◆ **Exercise objective**
Your answer should consist of the lines in the listing that hold "green".
*** Data records Section Begins ***
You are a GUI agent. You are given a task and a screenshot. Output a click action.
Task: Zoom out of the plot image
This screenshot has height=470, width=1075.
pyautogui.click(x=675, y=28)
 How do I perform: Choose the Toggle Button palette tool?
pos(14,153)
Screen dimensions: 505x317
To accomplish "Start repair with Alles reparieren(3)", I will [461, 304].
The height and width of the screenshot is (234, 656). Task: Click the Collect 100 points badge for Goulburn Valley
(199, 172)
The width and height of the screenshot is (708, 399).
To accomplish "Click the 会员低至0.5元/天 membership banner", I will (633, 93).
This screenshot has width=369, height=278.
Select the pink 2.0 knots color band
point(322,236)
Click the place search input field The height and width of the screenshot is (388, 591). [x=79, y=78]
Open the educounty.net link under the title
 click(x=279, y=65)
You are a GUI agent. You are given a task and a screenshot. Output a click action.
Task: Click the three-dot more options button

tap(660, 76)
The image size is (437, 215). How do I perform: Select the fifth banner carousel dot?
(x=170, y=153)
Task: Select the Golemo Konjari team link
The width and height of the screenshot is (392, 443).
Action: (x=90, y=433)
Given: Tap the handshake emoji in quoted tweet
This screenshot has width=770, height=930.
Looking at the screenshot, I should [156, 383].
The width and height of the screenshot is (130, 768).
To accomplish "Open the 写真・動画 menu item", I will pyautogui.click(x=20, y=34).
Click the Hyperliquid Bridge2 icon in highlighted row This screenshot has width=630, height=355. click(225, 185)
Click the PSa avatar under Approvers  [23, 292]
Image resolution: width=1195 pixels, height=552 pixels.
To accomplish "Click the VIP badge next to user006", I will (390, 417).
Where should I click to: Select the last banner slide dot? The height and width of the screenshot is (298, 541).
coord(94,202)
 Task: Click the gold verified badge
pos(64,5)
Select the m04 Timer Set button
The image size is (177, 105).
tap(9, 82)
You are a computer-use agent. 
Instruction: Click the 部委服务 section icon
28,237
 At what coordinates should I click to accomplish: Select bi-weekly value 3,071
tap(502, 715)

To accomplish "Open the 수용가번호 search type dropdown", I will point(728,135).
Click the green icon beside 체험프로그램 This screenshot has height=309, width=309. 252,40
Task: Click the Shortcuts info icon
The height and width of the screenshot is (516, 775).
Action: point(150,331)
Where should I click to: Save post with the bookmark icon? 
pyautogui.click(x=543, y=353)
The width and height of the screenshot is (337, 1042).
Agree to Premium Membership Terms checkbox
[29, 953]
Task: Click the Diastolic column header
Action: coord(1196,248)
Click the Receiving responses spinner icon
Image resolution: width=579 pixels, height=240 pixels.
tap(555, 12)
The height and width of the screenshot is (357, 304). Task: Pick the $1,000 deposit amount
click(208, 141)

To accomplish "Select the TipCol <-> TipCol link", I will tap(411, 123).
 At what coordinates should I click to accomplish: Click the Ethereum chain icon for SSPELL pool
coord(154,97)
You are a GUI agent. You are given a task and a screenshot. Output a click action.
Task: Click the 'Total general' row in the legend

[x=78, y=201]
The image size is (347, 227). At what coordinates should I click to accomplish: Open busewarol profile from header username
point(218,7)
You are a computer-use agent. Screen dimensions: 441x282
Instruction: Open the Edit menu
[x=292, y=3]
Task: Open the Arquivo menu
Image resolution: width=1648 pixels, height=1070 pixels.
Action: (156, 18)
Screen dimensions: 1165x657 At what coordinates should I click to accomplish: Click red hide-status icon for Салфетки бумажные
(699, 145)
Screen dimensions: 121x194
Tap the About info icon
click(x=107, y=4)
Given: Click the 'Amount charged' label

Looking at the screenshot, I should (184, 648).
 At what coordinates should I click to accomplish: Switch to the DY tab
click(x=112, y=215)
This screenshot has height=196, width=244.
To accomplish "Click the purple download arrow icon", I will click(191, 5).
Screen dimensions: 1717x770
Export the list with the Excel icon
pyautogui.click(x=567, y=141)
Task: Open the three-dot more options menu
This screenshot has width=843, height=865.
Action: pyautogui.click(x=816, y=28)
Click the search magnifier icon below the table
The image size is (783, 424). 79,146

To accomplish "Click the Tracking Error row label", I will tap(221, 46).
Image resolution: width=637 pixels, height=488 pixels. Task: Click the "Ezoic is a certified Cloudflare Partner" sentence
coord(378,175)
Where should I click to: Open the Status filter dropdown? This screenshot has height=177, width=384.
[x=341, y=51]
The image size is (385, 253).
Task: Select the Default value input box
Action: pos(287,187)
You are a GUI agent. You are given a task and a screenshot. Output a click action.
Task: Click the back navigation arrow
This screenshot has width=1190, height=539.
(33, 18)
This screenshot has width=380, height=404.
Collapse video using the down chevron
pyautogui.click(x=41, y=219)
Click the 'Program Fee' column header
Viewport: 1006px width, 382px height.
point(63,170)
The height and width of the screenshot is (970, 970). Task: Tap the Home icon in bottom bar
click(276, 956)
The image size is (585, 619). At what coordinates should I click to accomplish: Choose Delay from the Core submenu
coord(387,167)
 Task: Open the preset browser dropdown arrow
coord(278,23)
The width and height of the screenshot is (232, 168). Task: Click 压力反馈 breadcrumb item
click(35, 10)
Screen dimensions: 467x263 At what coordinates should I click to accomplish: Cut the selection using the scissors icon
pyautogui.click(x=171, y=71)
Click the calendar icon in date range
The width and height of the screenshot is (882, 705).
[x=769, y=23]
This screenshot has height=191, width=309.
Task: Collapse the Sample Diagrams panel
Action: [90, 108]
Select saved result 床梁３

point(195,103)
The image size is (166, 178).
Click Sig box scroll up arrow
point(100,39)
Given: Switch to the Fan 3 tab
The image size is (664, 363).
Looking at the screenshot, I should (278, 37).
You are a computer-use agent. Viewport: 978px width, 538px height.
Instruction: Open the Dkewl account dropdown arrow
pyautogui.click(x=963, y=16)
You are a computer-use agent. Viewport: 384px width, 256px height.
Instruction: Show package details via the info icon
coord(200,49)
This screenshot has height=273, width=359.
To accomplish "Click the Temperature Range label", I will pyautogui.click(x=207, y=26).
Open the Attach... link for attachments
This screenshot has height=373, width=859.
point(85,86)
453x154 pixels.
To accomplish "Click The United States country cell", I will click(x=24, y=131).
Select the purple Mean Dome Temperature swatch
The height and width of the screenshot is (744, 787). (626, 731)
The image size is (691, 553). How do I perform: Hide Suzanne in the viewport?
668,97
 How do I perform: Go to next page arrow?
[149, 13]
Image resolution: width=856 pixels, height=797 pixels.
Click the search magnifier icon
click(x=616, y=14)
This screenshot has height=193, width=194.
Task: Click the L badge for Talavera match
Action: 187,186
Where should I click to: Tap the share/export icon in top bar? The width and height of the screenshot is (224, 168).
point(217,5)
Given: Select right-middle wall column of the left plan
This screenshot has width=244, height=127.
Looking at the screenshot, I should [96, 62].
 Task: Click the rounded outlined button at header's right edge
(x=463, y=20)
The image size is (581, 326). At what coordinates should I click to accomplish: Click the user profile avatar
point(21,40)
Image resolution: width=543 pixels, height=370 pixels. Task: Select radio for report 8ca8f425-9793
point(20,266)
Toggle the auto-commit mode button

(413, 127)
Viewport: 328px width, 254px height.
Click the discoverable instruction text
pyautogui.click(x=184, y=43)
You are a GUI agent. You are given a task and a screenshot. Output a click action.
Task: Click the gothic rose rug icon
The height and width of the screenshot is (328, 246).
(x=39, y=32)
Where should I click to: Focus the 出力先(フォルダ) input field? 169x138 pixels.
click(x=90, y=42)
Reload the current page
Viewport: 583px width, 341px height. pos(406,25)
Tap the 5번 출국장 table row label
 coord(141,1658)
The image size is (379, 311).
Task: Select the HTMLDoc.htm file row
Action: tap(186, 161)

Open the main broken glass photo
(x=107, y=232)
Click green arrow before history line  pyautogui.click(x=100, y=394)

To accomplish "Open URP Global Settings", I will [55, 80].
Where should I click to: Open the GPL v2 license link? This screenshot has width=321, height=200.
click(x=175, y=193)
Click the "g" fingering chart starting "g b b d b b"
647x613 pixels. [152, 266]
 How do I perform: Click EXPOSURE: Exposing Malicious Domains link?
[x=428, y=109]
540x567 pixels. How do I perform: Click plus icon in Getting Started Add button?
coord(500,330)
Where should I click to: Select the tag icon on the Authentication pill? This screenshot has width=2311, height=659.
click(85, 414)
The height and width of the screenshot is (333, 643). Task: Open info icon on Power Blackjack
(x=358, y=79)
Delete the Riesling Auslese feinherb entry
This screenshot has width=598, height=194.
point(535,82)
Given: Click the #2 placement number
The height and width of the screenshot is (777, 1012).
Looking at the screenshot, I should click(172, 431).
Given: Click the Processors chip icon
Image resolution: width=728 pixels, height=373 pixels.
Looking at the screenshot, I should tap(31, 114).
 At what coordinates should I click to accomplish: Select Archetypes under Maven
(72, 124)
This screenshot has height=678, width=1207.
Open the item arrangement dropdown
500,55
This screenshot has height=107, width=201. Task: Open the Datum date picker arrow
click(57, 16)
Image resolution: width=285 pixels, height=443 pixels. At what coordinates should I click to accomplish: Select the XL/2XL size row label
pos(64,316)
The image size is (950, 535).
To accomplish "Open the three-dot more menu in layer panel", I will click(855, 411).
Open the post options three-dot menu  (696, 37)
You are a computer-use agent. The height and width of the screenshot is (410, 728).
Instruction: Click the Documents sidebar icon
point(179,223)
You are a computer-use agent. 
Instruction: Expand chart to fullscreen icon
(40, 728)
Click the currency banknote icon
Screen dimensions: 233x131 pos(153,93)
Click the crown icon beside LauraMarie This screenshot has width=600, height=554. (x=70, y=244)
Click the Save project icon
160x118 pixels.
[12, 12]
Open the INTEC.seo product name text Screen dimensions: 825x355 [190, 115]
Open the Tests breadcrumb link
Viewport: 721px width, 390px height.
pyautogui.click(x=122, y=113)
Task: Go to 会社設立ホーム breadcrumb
*** Data records Section Ends ***
◆ **Answer for this exercise**
Click the green icon beside 체험프로그램 This screenshot has height=309, width=309. 252,40
Click green arrow before history line  pyautogui.click(x=100, y=394)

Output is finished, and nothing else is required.